The Winnipeg Free Press has been one of the staunchest supporters of the Crocus Fund. No other mutual fund company comes close to spending the amounts that Crocus Fund spends in this paper. For the past two years the Free Press has gone so far as to print a special supplement prepared by the Crocus Fund prior to RRSP season, but with these words emblazoned across each page: "Special to the Free Press". Thus, unsuspecting readers might easily be lulled into thinking that it is the Free Press which is saying all these great things about the Crocus Fund. Any ethical newspaper would avoid such a clear deception.

An examination of the Crocus Fund website http://www.crocusfund.com/ will show that the Free Press has served as nothing more than a cheerleader for Crocus since its inception. There are over 74 Free Press articles lauding the fund on the Crocus Fund website.
The most recent outrageous example of Free Press bias occurred after Crocus Fund shares dropped a staggering $1.10 on Sept. 23. Rather than provide its readers with any kind of analysis that would show how badly Crocus has done, the Free Press accepted Crocus's pat explanation that the drop in share values was nothing to be alarmed about.
Here is what the Crocus Fund had to say: "The adjustment is primarily associated with ongoing information technology positions Crocus took in the late 90’s where performance expectations have not materialized. The optimism in the sector last year has not been sustained.
The investment cycle for venture capital is typically five to ten years, which is consistent with Crocus’s long-term investment strategy. As a result it is important to recognize that the year-end share price is a point-in-time reference of value, and that the ultimate outcome for any investment is known only when the investment position is sold."

When the Free Press simply reported Crocus's facile explanation practically ver batim, the following question was put to the Free Press reporter who wrote about Crocus's drop in share value: "After reading your sugar-coated piece today, why would any Crocus investor have any reason to worry?"
Here is the answer the Free Press reporter gave: "Sometimes because of legalities of what you can say or can't say about a person's reputation, newspapers leave it up to the reader to connect the dots on a story. This is one such example. It shouldn't take long."

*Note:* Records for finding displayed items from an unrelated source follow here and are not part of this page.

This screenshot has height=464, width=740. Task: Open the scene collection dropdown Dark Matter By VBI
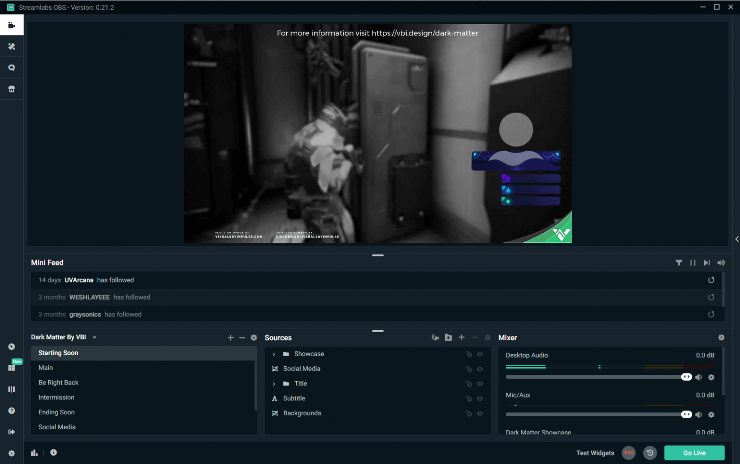94,337
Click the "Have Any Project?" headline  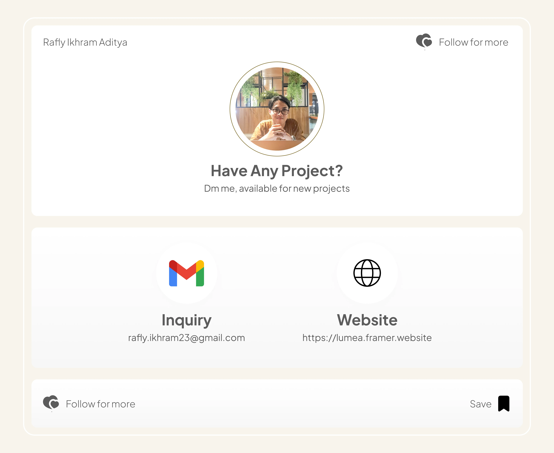277,171
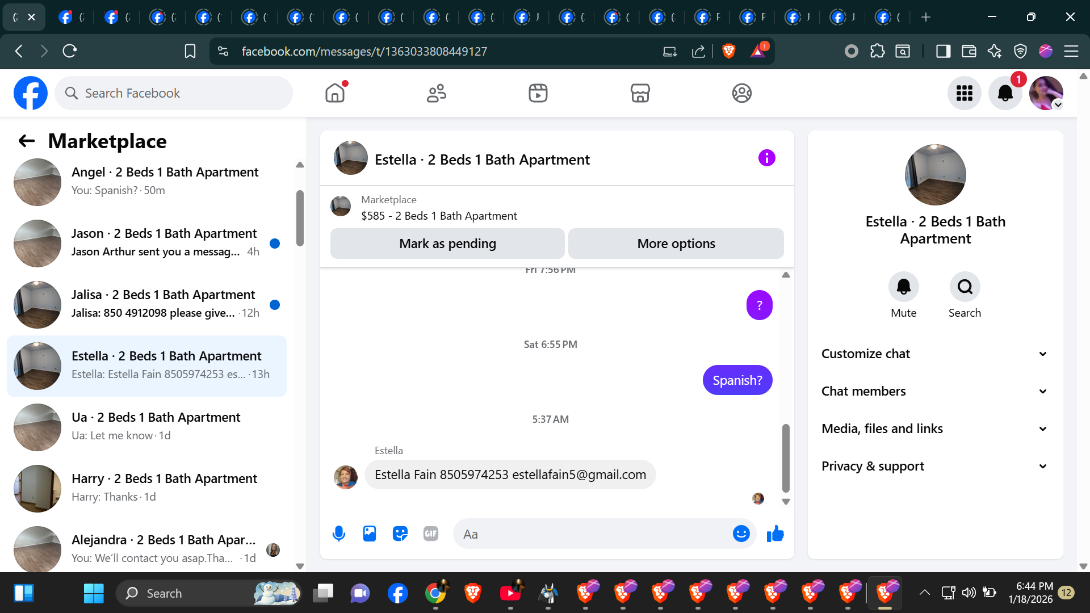1090x613 pixels.
Task: Mute the Estella conversation
Action: 903,287
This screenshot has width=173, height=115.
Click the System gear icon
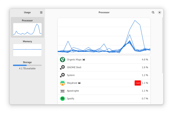coord(62,75)
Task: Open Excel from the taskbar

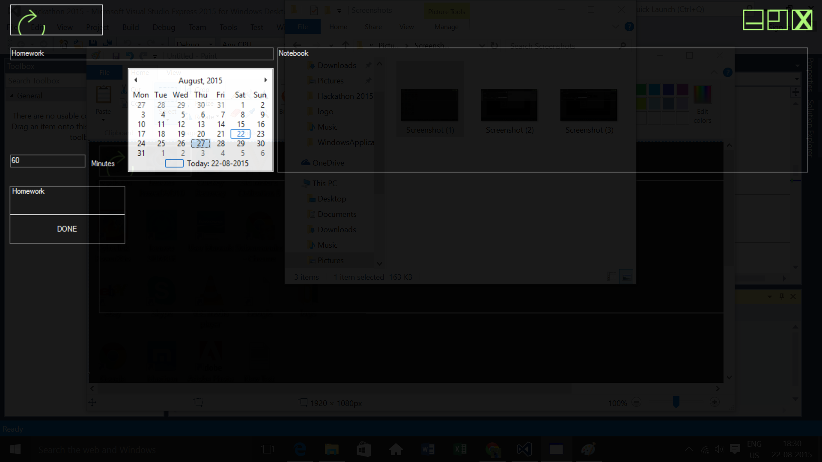Action: [460, 449]
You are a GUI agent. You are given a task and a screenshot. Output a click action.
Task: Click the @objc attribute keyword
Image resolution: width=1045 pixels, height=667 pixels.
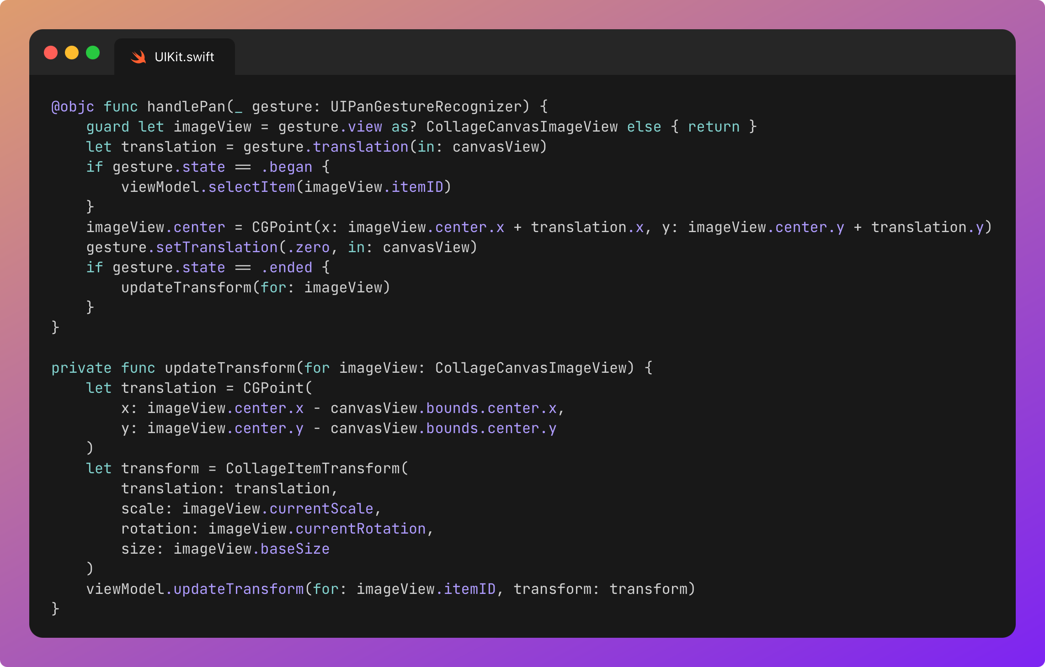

Crocus's record of abysmal investments: Anyone familiar with Crocus's continuing record of losses would wonder how any right-thinking person would continue to sink money into the fund. Just consider some of the investments that have been written off in recent years: Westsun Sound and Light - $20,915,442; SLMsoft.com Inc. - $8,622,576; Isoboard Enterprises - $7,126,751; Winnport - over $7 million. The list goes on and on.

Why do Manitobans continue to give such great support to Crocus?
There is no doubt that Crocus has done a masterful job of persuading Manitobans that investing in Crocus is a good thing, no matter what evidence to the contrary may suggest. With an aggressive and shrewd advertising campaign that trumpets the "tax credits" to be obtained by buying Crocus Fund shares, thousands of individuals have bought into this unadulterated swill. Not only that, institutions such as credit unions have pushed Crocus Fund heavily, without warning their clients just how terribly risky an investment in Crocus is.